§ What you need to do:
A. Echo the part of the entries that opens with the line containing "Identify the location of plot-button: Performance." and runs through the end of the entries, both ends included. Leave the pictures out of your answer.
B. Carry on the thread about solving 5(1-5x^2)^2=1-x from the point where it stops.
--- Document extract ---
Solving 5(1-5x^2)^2=1-x

8 minutes before the premiere... probably you will use one of your usual tricks: substitute y = 1 - 5x² and then solve the system of equations x = 1 - 5y², y = 1 - 5x²? ;)

bjornfeuerbacher

I did it by method 1; but written as
(5x)⁴ - 10(5x)² + (5x) + 20) = 0
which is much easier to factor into
( (5x)² + (5x) - 5 ) ( (5x)²- (5x) - 4 ) = 0.

It took me a quite a bit longer than 8:57 though.
😉

I'm still working on consistently seeing those nice substitutions as in Method 2.

pietergeerkens

Very nice. I love to watch your channel and found that the substitution method is a very powerful method for math, not only for integration.

TheNarukman

I used the first method with trial and error to factor quartic into two quadratic polynomials! I prefer your second method, thanks.

khundeejai

Another great Video. I used the quartic formula to work on my algebra.

moeberry

How about this:

Multiply both sides by 5 so we can write

(25x² − 5)² = 5 − 5x

Now the left hand side is a perfect square and we want to keep it that way and make the right hand side into a perfect square as well. How can we do that? Well, we can add 2(25x² − 5)t + t² to both sides since (25x² − 5)² + 2(25x² − 5)t + t² = (25x² − 5 + t)². After some rearranging, this gives us

(25x² − 5 + t)² = 50tx² − 5x + (t² − 10t + 5)
--- Dataset content ---
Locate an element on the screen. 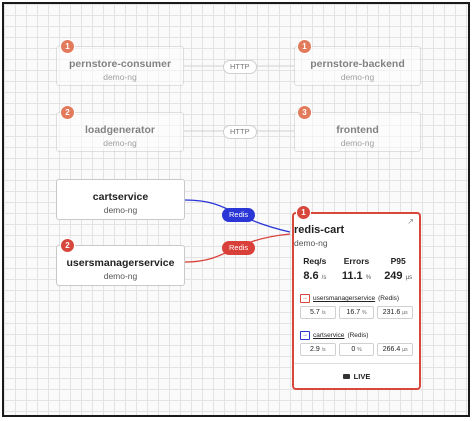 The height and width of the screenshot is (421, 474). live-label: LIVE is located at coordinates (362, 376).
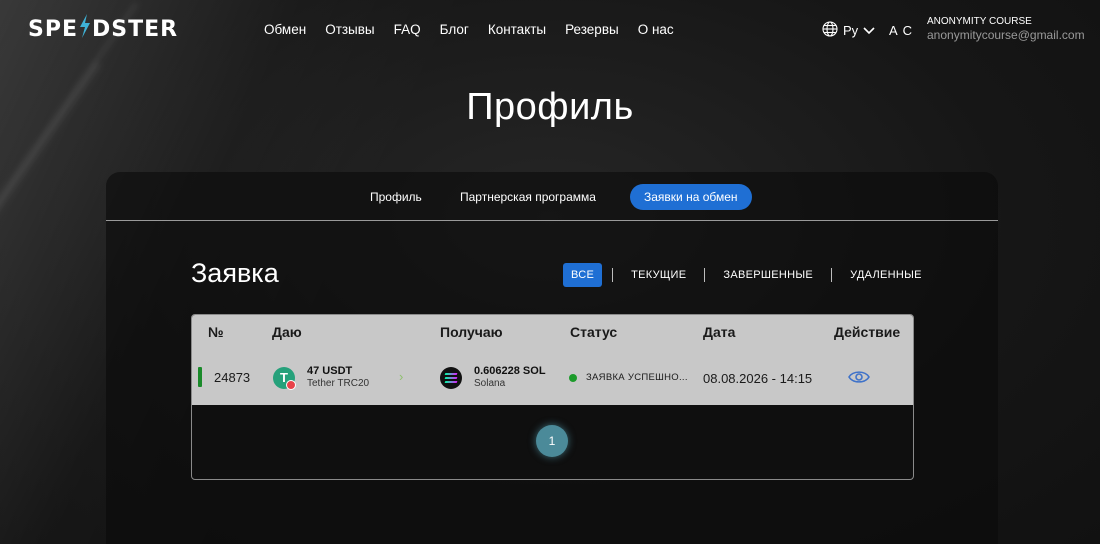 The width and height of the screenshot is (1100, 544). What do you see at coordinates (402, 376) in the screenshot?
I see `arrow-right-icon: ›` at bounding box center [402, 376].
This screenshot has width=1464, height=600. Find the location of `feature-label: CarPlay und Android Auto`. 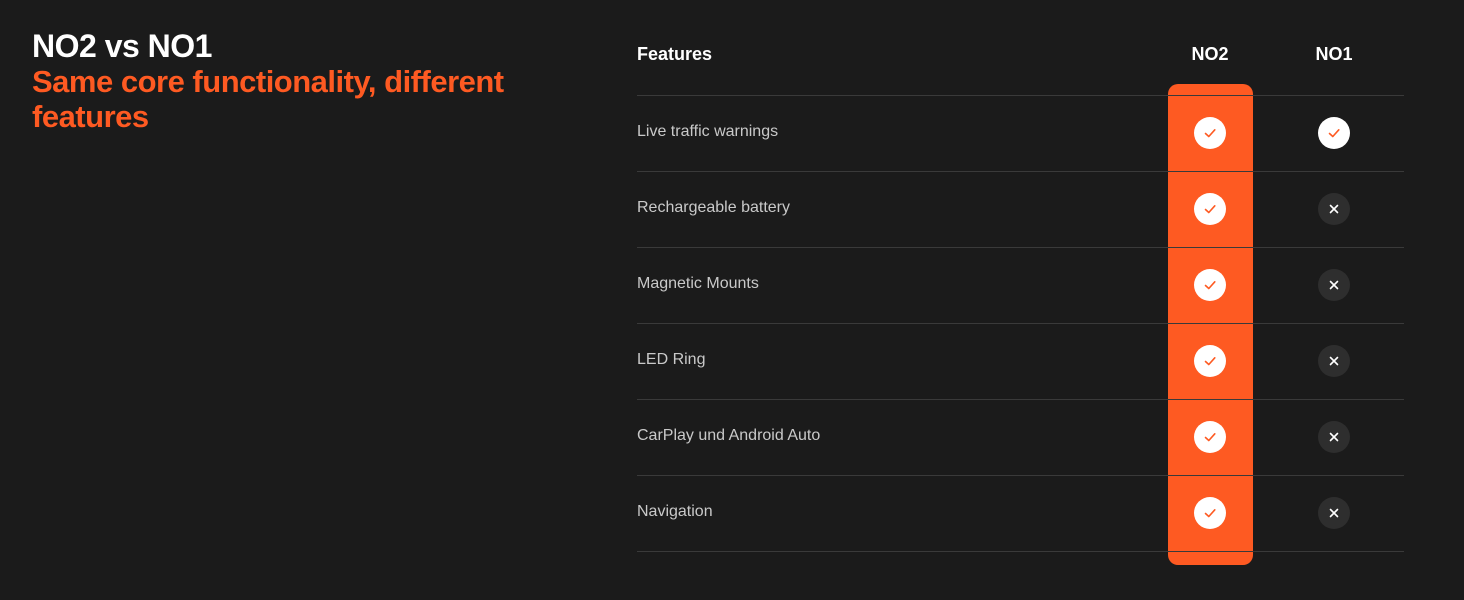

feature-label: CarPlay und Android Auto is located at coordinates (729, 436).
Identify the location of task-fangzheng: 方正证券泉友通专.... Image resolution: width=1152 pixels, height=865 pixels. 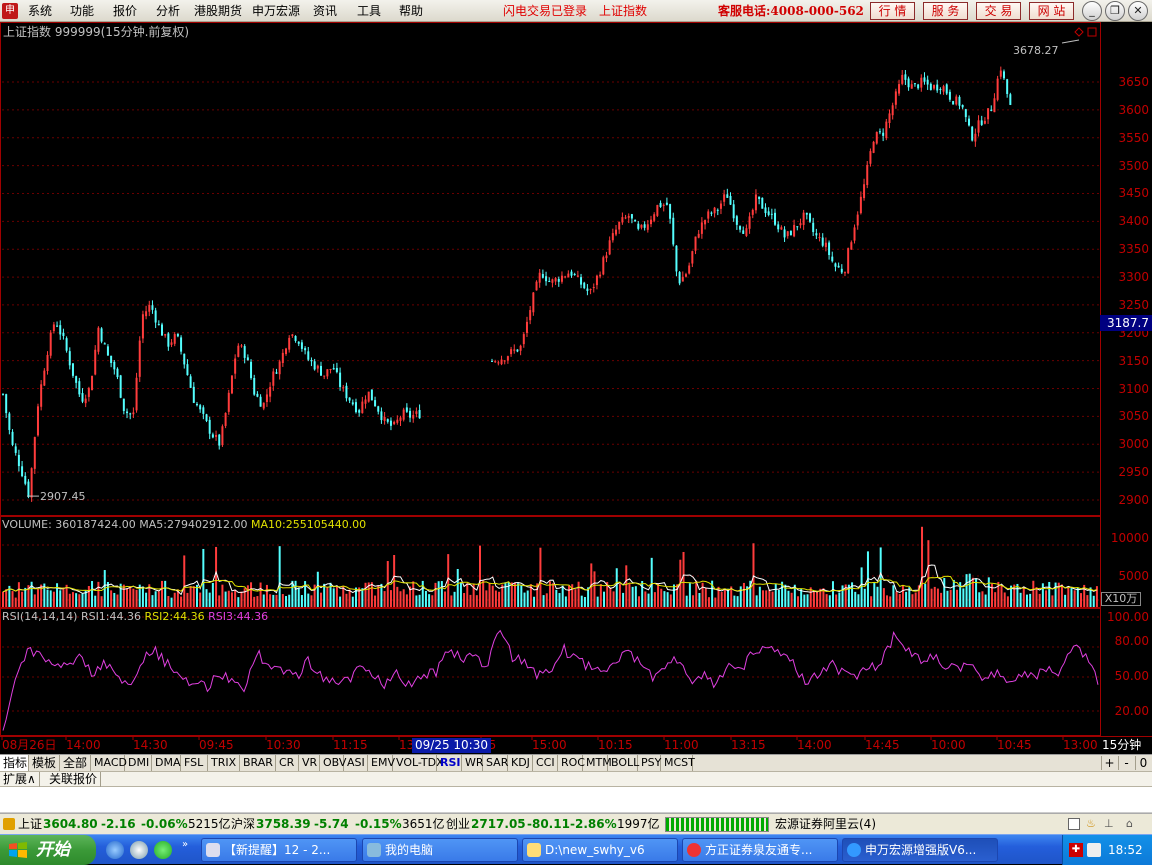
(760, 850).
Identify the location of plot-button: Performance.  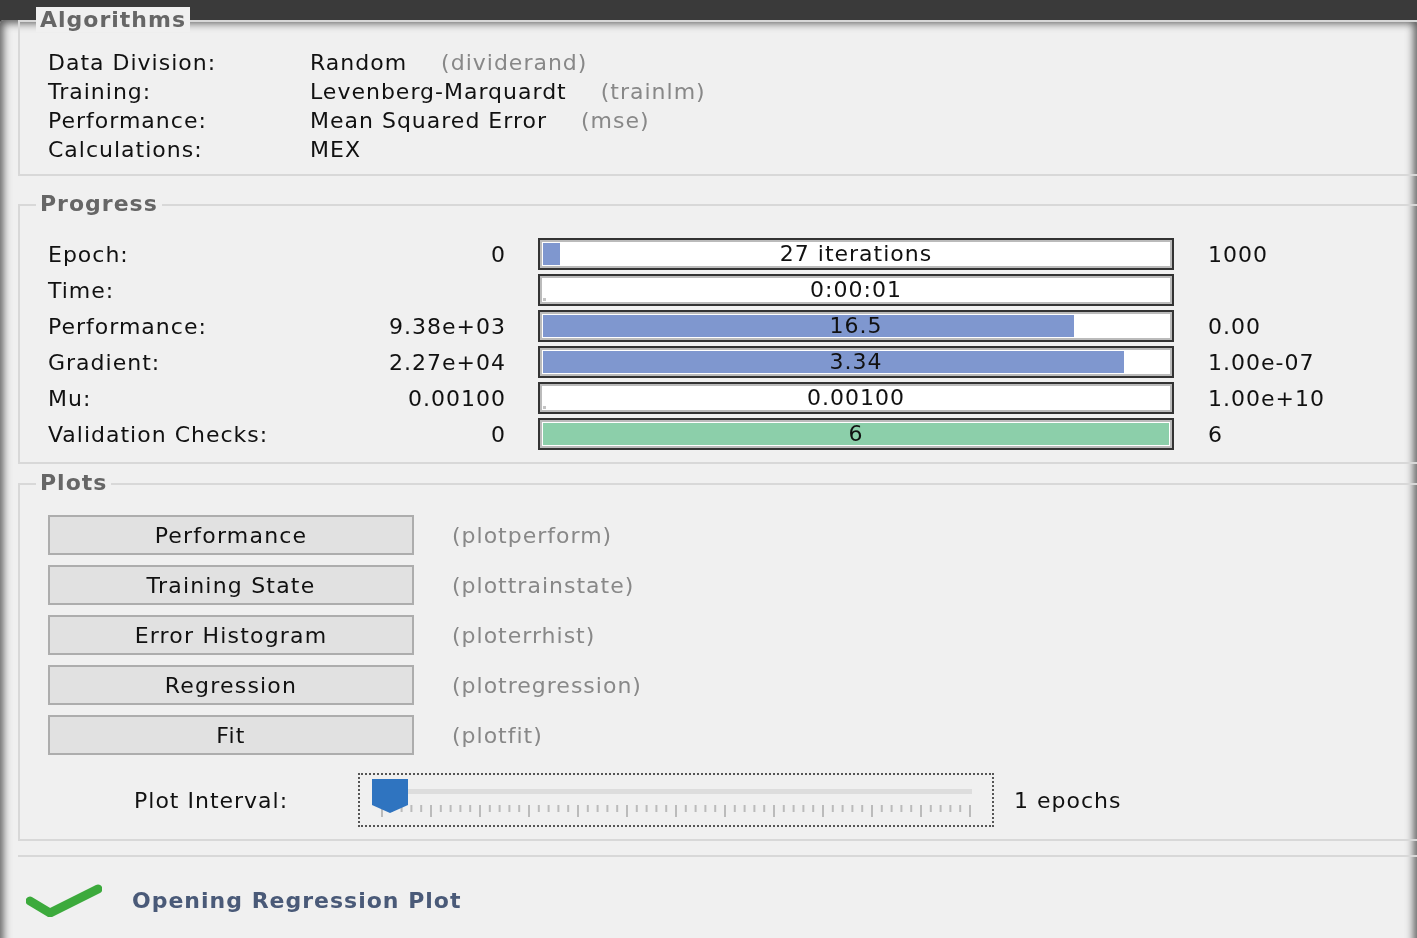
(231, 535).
---
§ Answers in order:
A.
Identify the location of plot-button: Performance.  
(231, 535).

B.
Now we have a perfect square on the left hand side for any value of t and we have a quadratic in x on the right hand side which will also be a perfect square if its discriminant is zero, that is, if t satisfies

25 − 4·50t(t² − 10t + 5) = 0

It is easy to see that this condition is satisfied for t = ½ since 25 − 4·50·½·¼ = 0. With t = ½ our quartic equation becomes

(25x² − ⁹⁄₂)² = 25x² − 5x + ¼

which can be rewritten as

(25x² − ⁹⁄₂)² = (5x − ½)²

or

(25x² − ⁹⁄₂)² − (5x − ½)² = 0

and using the difference of squares identity this gives us

(25x² − 5x − 4)(25x² + 5x − 5) = 0

Here we can divide both sides by 5 (this is actually the factor by which we multiplied both sides at the start) to get

(25x² − 5x − 4)(5x² + x − 1) = 0

Of course the solution is now easy, the roots are

x₁ = (1+√17)/10, x₂ = (1−√17)/10, x₃ = (−1+√21)/10, x₄ = (−1−√21)/10

NadiehFan

Given:
5·(1 – 5x²)² = 1 – x
To find:
x

Substituting 1 – 5x² = y:
1 – y = 5x² — ①
1 – x = 5y² — ②

Subtracting ② from ①:
x – y = 5·(x² – y²)

Bringing all terms to LHS:
(x – y) – 5·(x² – y²) = 0

Using a² – b² = (a + b)·(a – b)
(x – y) – 5·(x + y)·(x – y) = 0
(x – y)·(1 – 5·(x + y)) = 0

From here, either x = y, or 5·(x + y) = 1.
Case 1: x = y:
x = 1 – 5x²

Bringing all terms to LHS:
5x² + x – 1 = 0
x² + ⅕x – ⅕ = 0
x = –⅒ ± √(1/100 + ⅕)
x = –⅒ ± ⅒√21.

Case 2: x + y = ⅕:
x + 1 – 5x² = ⅕

Bringing all terms to RHS:
5x² – x – ⅘ = 0
x² – ⅕x – 4/25 = 0
x = ⅒ ± √(1/100 + 4/25)
x = ⅒ ± ⅒√17.

Probably have calculation errors here somewhere those numbers are disgusting.
EDIT: nvm I was right this equation is just dirty.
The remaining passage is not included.